Przez ponad 4 miesiące co tydzień dla wielu kibiców obowiązkowym planem dnia w weekendy były konkursy skoków narciarskich. Nie mogło być jednak inaczej. Od początku sezonu Biało-Czerwoni, a zwłaszcza Kamil Stoch, przynosili wiele radości.
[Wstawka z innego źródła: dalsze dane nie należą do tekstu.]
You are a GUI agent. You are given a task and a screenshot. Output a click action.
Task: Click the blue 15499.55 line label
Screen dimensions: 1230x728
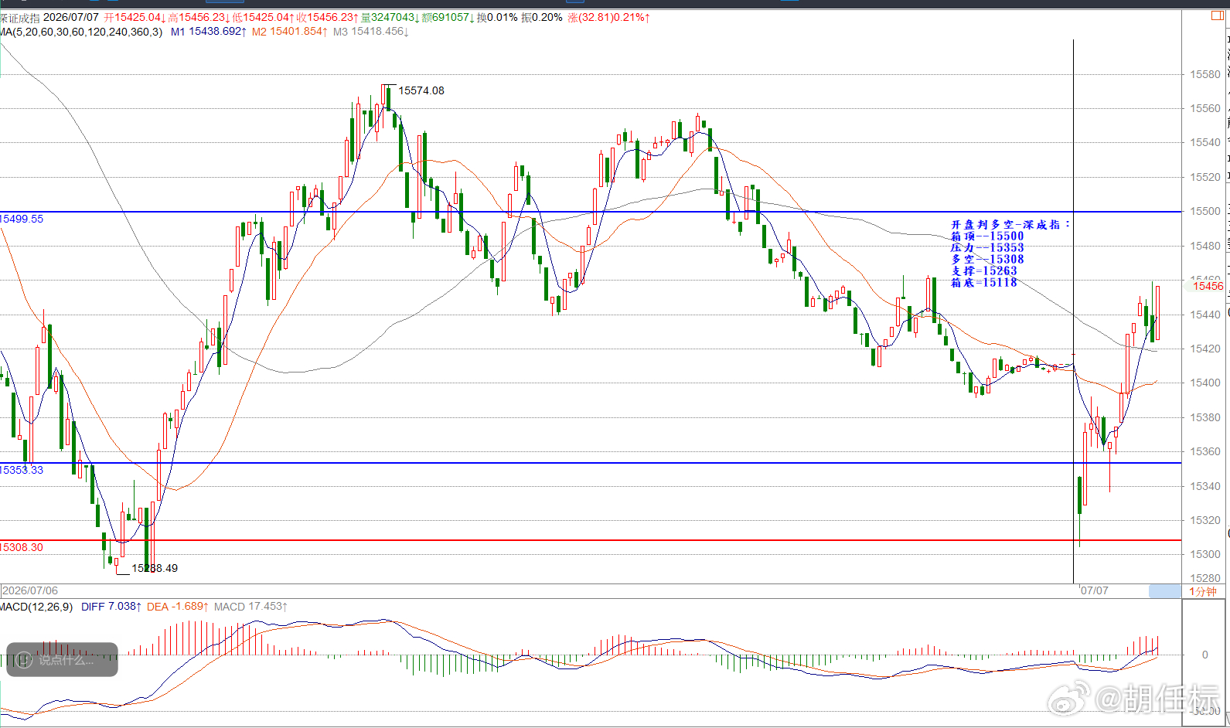coord(22,219)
30-latek z Zębu jeszcze przed finałem sezonu w Planicy zapewnił sobie drugą Kryształową Kulę w karierze. To nie oznaczało jednak, że w niedzielę na Letalnicy nie będzie miał o co walczyć. Trzykrotny mistrz olimpijski chciał odnieść 31. zwycięstwo w karierze, 9. w tym sezonie. Co więcej miał także realną szansę na wygranie małej Kryształowej za loty.
W serii próbnej Stoch uzyskał aż 247 metrów i oczywiście wygrał trening. Jego najgroźniejsi rywale do walki o triumf w "generalce" lotów - Robert Johansson i Andreas Stjernen - zajęli odpowiednio 6. i 7. miejsce. Gdyby takie wyniki powtórzyły się w zawodach, to właśnie nasz reprezentant wywalczyłby pierwszą małą Kryształową Kulę w swojej karierze.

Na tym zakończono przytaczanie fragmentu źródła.